(Work item): Restate word for word the lines of the material below, from the line with "मध्य प्रदेश (1038, 54)" to the line with "Image resolution: width=390, height=965.", both lines included, and no others.

(Task material):
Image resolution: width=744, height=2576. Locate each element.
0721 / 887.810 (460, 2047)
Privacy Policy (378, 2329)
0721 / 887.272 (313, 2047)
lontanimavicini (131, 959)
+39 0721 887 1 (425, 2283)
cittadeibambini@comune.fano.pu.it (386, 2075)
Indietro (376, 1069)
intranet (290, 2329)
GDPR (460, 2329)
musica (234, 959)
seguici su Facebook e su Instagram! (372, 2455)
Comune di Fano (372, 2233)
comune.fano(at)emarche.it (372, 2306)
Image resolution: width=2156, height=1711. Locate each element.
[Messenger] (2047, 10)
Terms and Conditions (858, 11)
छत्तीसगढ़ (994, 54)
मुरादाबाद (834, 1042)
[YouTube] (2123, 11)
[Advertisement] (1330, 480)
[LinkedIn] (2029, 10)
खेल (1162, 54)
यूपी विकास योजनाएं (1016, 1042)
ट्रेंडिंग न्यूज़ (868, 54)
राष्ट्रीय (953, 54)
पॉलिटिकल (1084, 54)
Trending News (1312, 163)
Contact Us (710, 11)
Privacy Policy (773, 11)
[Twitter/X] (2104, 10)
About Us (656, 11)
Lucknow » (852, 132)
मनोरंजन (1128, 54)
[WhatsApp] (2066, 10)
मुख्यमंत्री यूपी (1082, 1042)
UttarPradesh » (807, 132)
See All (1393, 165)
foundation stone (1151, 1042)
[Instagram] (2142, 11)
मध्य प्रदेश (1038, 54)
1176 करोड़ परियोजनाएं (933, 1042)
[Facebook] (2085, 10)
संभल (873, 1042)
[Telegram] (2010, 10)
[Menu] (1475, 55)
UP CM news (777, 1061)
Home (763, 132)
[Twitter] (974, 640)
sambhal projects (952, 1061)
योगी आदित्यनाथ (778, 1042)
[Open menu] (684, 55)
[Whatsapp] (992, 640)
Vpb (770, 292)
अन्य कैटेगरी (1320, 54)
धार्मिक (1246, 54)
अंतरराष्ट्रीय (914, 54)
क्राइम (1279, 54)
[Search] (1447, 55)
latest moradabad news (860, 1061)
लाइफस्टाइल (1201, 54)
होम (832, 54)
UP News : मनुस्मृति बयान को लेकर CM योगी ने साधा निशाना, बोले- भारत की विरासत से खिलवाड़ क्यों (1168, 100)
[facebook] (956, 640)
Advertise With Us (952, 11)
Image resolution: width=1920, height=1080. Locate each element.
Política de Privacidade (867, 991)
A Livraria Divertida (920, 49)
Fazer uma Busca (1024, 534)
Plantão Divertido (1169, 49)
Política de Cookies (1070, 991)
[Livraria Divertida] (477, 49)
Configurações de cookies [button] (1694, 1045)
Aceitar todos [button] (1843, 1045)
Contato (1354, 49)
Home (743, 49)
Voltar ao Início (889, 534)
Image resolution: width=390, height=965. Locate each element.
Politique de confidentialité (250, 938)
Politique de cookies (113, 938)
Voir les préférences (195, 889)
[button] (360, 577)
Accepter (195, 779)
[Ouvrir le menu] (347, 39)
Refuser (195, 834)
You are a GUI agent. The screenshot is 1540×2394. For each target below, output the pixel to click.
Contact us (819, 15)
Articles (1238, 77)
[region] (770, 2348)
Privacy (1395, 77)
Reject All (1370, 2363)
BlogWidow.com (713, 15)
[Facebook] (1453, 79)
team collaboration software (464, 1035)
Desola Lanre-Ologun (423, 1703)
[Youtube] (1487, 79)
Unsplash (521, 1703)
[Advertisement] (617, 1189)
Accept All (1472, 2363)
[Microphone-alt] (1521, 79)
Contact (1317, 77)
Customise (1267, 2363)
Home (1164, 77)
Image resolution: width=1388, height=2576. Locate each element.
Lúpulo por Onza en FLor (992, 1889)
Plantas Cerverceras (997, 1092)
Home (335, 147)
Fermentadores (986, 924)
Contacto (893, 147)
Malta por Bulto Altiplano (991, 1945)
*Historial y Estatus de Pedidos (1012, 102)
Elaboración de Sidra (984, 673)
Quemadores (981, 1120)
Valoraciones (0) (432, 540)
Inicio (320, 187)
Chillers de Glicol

(Result of this task):
मध्य प्रदेश (1038, 54)
1176 करोड़ परियोजनाएं (933, 1042)
[Facebook] (2085, 10)
संभल (873, 1042)
[Telegram] (2010, 10)
[Menu] (1475, 55)
UP CM news (777, 1061)
Home (763, 132)
[Twitter] (974, 640)
sambhal projects (952, 1061)
योगी आदित्यनाथ (778, 1042)
[Open menu] (684, 55)
[Whatsapp] (992, 640)
Vpb (770, 292)
अन्य कैटेगरी (1320, 54)
धार्मिक (1246, 54)
अंतरराष्ट्रीय (914, 54)
क्राइम (1279, 54)
[Search] (1447, 55)
latest moradabad news (860, 1061)
लाइफस्टाइल (1201, 54)
होम (832, 54)
UP News : मनुस्मृति बयान को लेकर CM योगी ने साधा निशाना, बोले- भारत की विरासत से खिलवाड़ क्यों (1168, 100)
[facebook] (956, 640)
Advertise With Us (952, 11)
Image resolution: width=1920, height=1080. Locate each element.
Política de Privacidade (867, 991)
A Livraria Divertida (920, 49)
Fazer uma Busca (1024, 534)
Plantão Divertido (1169, 49)
Política de Cookies (1070, 991)
[Livraria Divertida] (477, 49)
Configurações de cookies [button] (1694, 1045)
Aceitar todos [button] (1843, 1045)
Contato (1354, 49)
Home (743, 49)
Voltar ao Início (889, 534)
Image resolution: width=390, height=965. Locate each element.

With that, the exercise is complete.